The candidate will actively participate in the characterization of the regulatory circuits involved in cellulose production, to determine their role in the improved properties of the mutant strain. This will require the analysis of several regulatory proteins and their target promoters and genes, both in vivo and in vitro. In the framework of our global research, the candidate will be responsible for his own project, which will be determined according to the research progress at the time of recruitment. His activities will involve regular molecular biology and biochemistry approaches, as well as physicochemical characterization of the cellulose products. He must be familiar with general microbiology techniques (cultivation, conservation, etc.). Previous knowledge on bioinformatic genome analysis will be welcome. The work of the candidate will benefit from the availability of a number of analytical and electron microscopy techniques available at the University of Granada. Because the final goal of our group is the efficient production of an added value biopolymer in the context of circular economy, the candidate will also be involved in the improvement of the culture methods to obtain maximum productivity, based on the results of his research. In this frame, he will take advantage of existing scientific collaborations between our group and groups in the field of Material Science specialized in biopolymers, as well as of the possible connections with the industrial stakeholders.
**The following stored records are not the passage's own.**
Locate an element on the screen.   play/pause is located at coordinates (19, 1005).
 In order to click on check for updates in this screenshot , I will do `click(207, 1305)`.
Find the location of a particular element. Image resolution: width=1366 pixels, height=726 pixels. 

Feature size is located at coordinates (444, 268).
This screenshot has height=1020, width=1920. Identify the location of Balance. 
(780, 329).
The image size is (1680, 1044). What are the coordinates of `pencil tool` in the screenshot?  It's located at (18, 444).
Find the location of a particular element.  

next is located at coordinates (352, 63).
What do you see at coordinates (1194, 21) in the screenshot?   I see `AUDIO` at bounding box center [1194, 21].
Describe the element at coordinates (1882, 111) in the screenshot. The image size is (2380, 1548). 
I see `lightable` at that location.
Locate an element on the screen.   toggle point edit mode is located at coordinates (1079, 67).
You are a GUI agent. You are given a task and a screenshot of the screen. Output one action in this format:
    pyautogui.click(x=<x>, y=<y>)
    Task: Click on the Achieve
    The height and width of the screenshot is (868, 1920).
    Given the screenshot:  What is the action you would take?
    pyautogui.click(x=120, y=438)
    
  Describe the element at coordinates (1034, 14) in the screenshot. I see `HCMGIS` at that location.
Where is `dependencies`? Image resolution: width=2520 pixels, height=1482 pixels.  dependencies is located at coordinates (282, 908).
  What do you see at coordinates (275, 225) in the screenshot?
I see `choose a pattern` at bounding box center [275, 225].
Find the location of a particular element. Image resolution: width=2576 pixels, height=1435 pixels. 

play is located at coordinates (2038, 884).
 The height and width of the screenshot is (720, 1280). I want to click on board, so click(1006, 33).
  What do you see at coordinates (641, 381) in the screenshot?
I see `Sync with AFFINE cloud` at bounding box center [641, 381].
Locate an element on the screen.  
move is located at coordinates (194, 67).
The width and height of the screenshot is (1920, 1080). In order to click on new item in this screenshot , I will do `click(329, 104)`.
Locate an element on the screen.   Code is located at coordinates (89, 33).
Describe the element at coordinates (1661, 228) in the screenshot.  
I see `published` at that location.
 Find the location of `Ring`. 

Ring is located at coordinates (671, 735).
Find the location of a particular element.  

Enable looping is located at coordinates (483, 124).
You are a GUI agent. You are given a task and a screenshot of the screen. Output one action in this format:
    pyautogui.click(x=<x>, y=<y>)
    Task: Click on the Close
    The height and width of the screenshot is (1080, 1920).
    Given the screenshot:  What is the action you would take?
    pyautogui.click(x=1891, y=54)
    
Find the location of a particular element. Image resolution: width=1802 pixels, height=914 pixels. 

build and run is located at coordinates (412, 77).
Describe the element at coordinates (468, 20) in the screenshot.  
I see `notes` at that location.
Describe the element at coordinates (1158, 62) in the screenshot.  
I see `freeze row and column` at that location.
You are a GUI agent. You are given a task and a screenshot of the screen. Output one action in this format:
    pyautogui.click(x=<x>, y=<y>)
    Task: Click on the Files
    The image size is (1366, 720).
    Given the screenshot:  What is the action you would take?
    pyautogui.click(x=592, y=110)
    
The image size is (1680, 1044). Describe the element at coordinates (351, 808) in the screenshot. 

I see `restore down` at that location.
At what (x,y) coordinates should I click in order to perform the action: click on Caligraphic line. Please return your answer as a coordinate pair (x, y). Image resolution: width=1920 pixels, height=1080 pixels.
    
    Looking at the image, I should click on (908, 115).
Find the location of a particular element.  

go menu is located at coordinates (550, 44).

Finally, the CSIC collaborates on a regular basis with the University of Granada, a reputed University in Spain founded in 1531, with more than 45,000 students, ranked in the 3% of the best valued universities in the world.
1. S. M. Martirani-Von Abercron, P. Marin, M. Solsona-Ferraz, M. A. Castaneda-Catana, S. Marques, Naphthalene biodegradation under oxygen-limiting conditions: community dynamics and the relevance of biofilm-forming capacity. Microb. Biotechnol. 10, 1781-1796 (2017).
2. P. Marín et al., Bacterial nanocellulose production from naphthalene. Microbial Biotechnology 12, (2019).